EXERCISE:
Return only what runs from the line containing "Task: Open the Orientace dropdown" through the last line of the entries below, exactly, omitting pictures.
━━━━━━━━━━
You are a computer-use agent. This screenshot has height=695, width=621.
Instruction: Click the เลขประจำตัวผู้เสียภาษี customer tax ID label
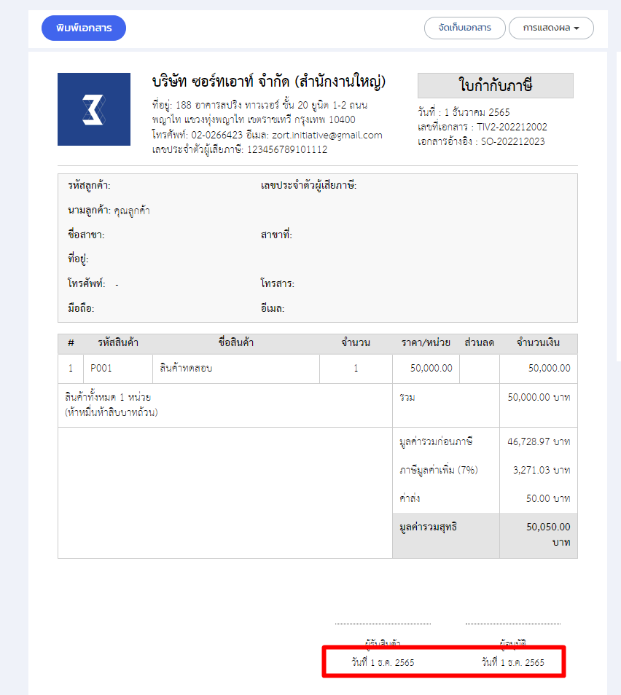tap(308, 186)
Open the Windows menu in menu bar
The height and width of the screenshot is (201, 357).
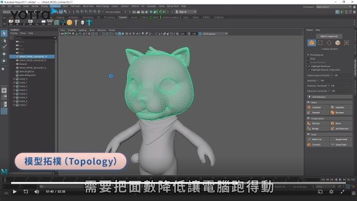click(x=55, y=6)
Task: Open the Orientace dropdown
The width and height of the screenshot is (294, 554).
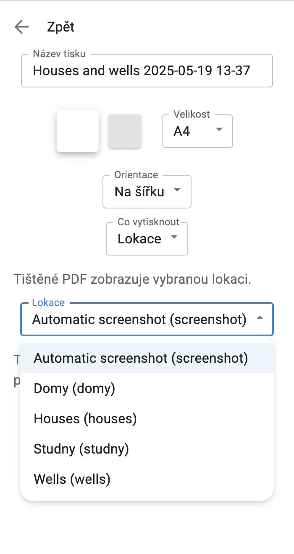Action: pyautogui.click(x=147, y=192)
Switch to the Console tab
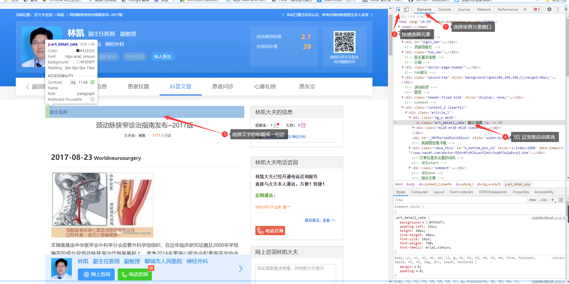The height and width of the screenshot is (284, 569). (x=444, y=10)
━━━━━━━━━━
OUTPUT OF THE TASK:
Task: Open the Orientace dropdown
The width and height of the screenshot is (294, 554).
Action: pyautogui.click(x=147, y=192)
Switch to the Console tab
The height and width of the screenshot is (284, 569). (x=444, y=10)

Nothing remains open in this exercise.